Series.rank()
obj = pd.Series([7, -5, 7, 4, 2, 0, 4])
print(type(obj.rank()))
print(obj.rank())
print (obj.rank(method = 'first',ascending=False))
print (obj.rank(method = 'max',ascending=False))
print (obj.rank(method = 'min',ascending=False))
result:
<class 'pandas.core.series.Series'>
0 6.5
1 1.0
2 6.5
3 4.5
4 3.0
5 2.0
6 4.5
dtype: float64
0 1.0
1 7.0
2 2.0
3 3.0
4 5.0
5 6.0
6 4.0
dtype: float64
0 2.0
1 7.0
2 2.0
3 4.0
4 5.0
5 6.0
6 4.0
dtype: float64
0 1.0
1 7.0
2 1.0
3 3.0
4 5.0
5 6.0
6 3.0
dtype: float64
从结果可以看出,这里仅仅针对的是Series整列排序,method参数是针对相同数据的处理方式,详细参数见
官方文档
.
针对某一属性值的排序
- 例如:我想计算对于每一个Auction_ID的Bid_Price进行排序
Auction_ID Bid_Price
123 9
123 7
123 6
123 2
124 3
124 2
124 1
125 1
- 效果
Auction_ID Bid_Price Auction_Rank
123 9 1
123 7 2
123 6 3
123 2 4
124 3 1
124 2 2
124 1 3
125 1 1
- 代码实现
In [68]: df['Auction_Rank'] = df.groupby('Auction_ID')['Bid_Price'].rank(ascending=False)
In [69]: df
Out[69]:
Auction_ID Bid_Price Auction_Rank
0 123 9 1
1 123 7 2
2 123 6 3
3 123 2 4
4 124 3 1
5 124 2 2
6 124 1 3
7 125 1 1
补充
s = pd.DataFrame([['2012', 'A', 4], ['2012', 'B', 8], ['2011', 'A', 21], ['2011', 'B', 31]], columns=['Year', 'Manager', 'Return'])
b = pd.DataFrame([['2012', 'A', 3], ['2012', 'B', 7], ['2011', 'A', 20], ['2011', 'B', 30]], columns=['Year', 'Manager', 'Return'])
s = s.append(b)
print(s)
s.reset_index(drop=True, inplace=True)
print(s)
s['Rank'] = s.groupby(['Manager'])['Return'].rank(ascending=True)

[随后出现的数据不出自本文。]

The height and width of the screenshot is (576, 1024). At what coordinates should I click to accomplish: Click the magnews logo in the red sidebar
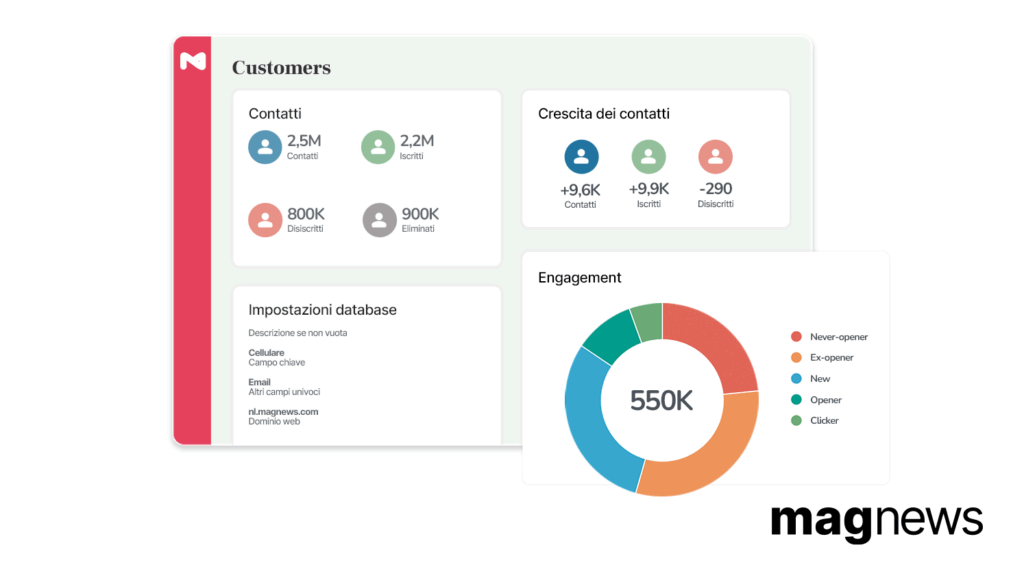pyautogui.click(x=193, y=61)
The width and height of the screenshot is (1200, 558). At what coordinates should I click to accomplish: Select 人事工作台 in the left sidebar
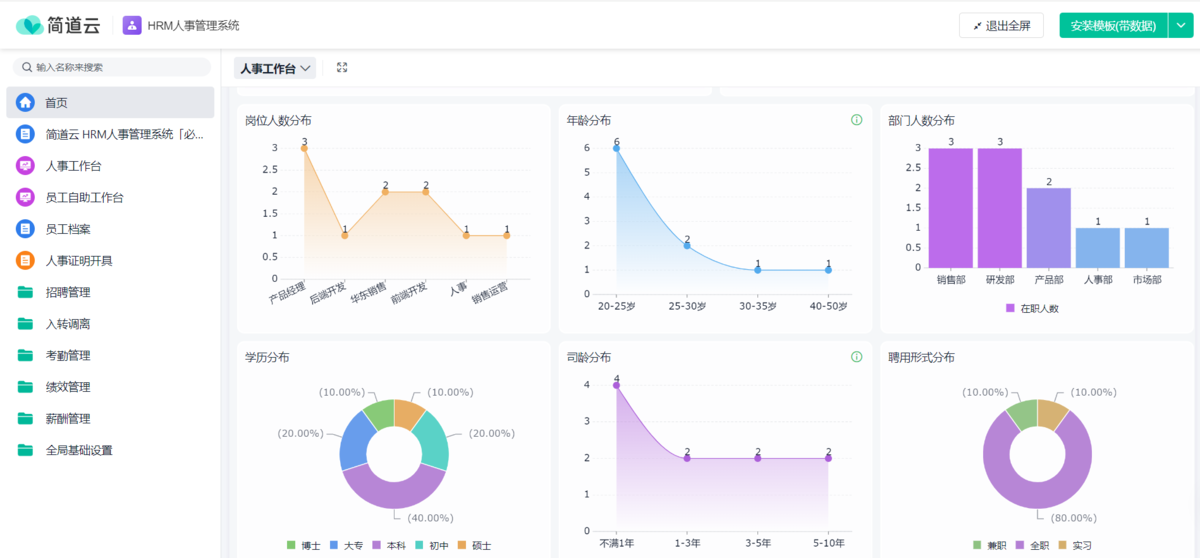pyautogui.click(x=73, y=166)
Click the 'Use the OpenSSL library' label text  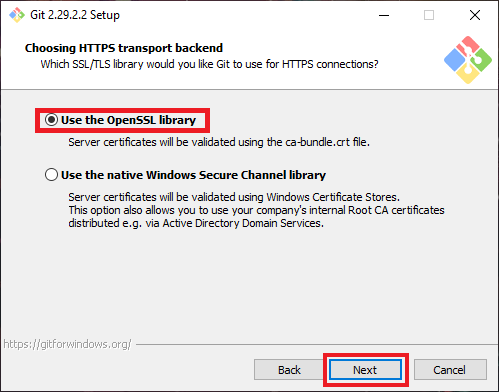[x=128, y=120]
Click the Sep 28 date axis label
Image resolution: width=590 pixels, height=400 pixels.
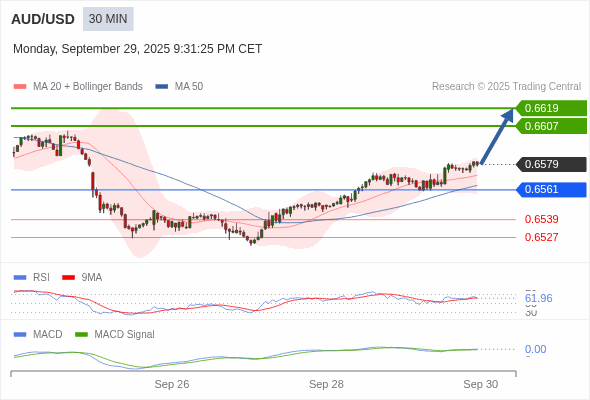point(326,384)
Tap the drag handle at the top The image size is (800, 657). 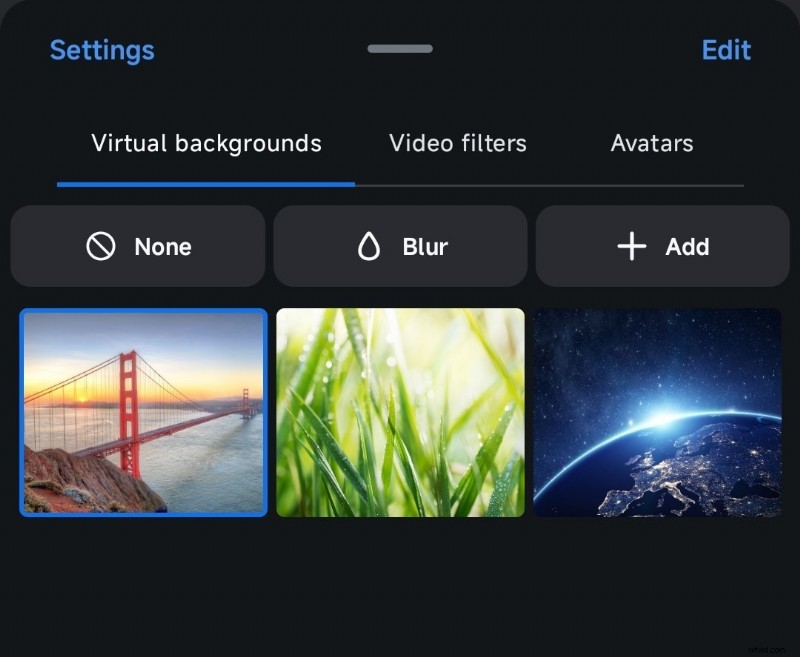pyautogui.click(x=399, y=47)
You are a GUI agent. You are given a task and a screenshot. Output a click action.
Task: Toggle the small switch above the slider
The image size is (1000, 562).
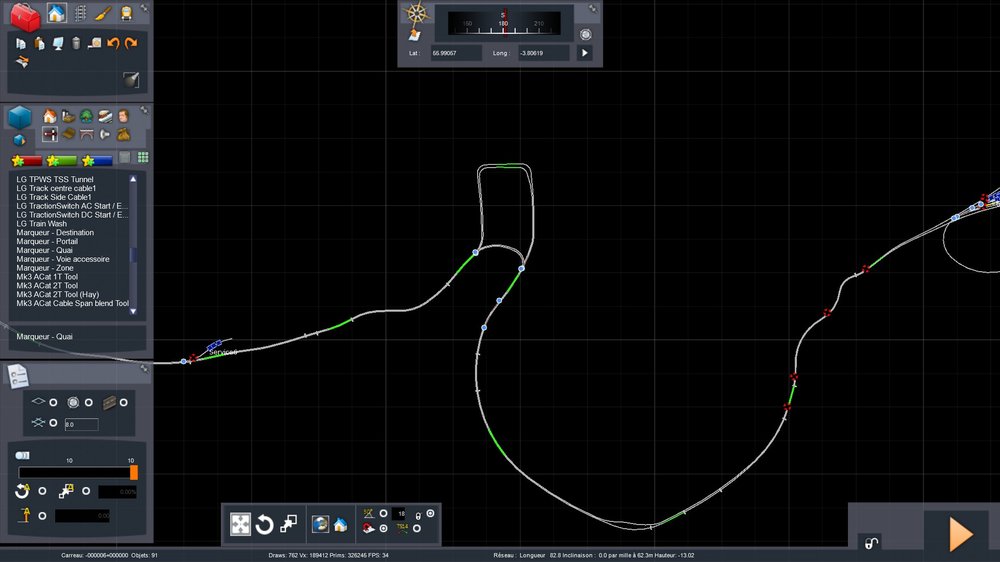[23, 455]
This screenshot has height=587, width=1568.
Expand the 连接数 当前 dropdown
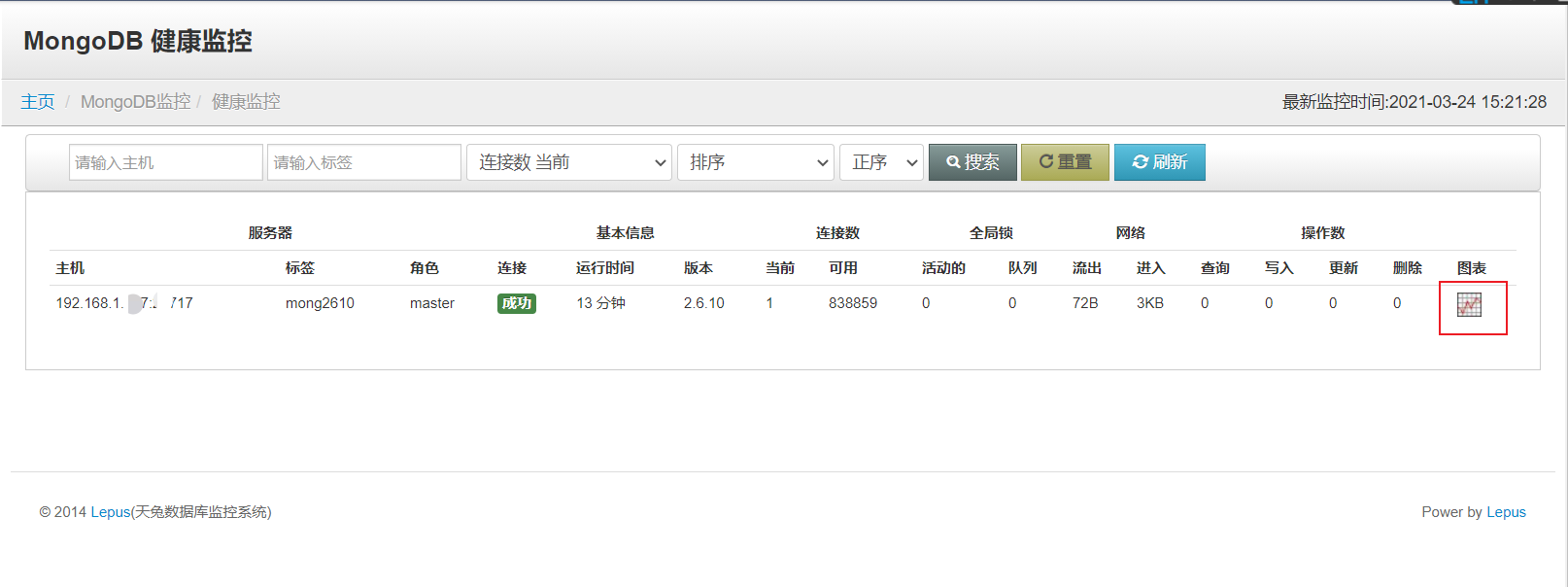[x=568, y=162]

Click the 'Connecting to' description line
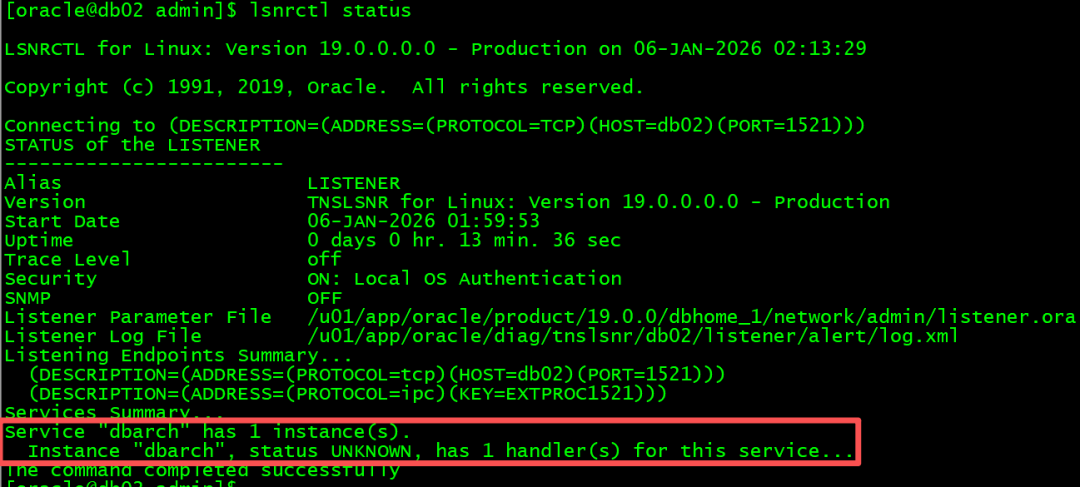tap(435, 126)
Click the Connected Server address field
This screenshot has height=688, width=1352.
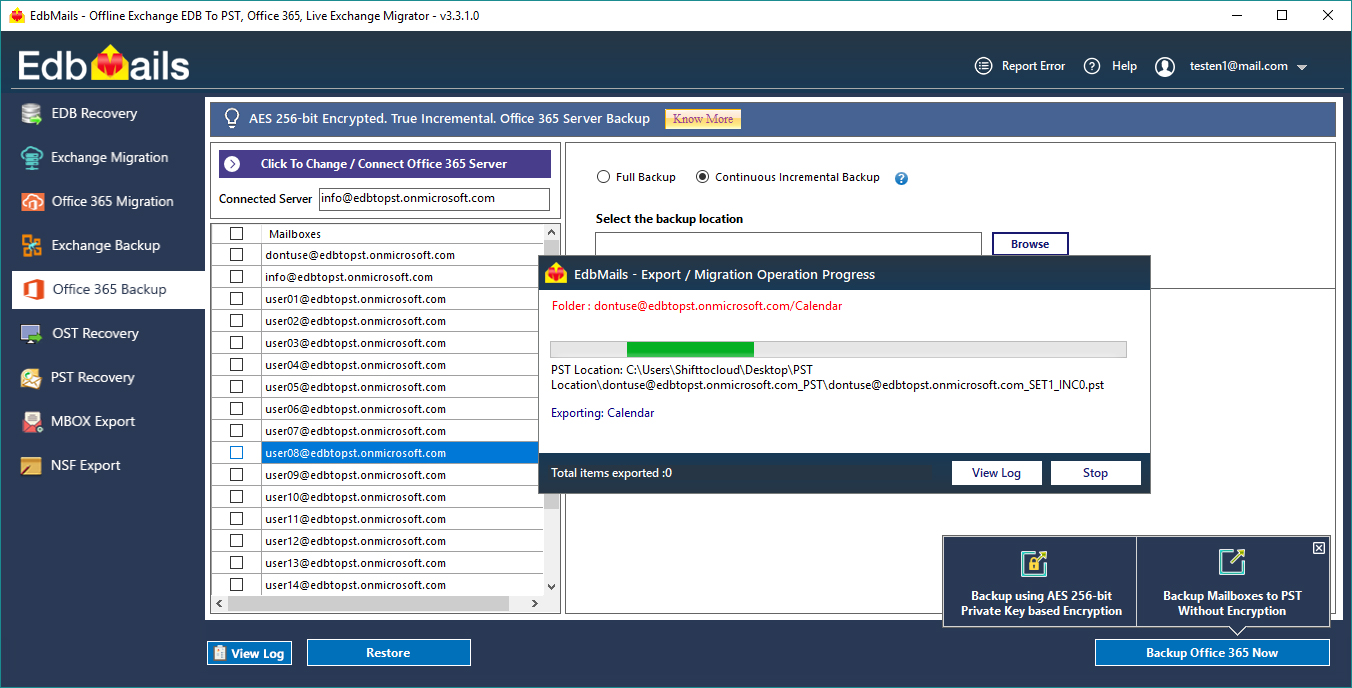tap(434, 199)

print(s.sort_values(by=['Manager']))
result:
Year Manager Return
0 2012 A 4
1 2012 B 8
2 2011 A 21
3 2011 B 31
0 2012 A 3
1 2012 B 7
2 2011 A 20
3 2011 B 30
Year Manager Return
0 2012 A 4
1 2012 B 8
2 2011 A 21
3 2011 B 31
4 2012 A 3
5 2012 B 7
6 2011 A 20
7 2011 B 30
Year Manager Return Rank
0 2012 A 4 2.0
2 2011 A 21 4.0
4 2012 A 3 1.0
6 2011 A 20 3.0
1 2012 B 8 2.0
3 2011 B 31 4.0
5 2012 B 7 1.0
7 2011 B 30 3.0
小结
排序特征在某些应用场景是十分有效的特征,它反应的是事件发生的先后顺序。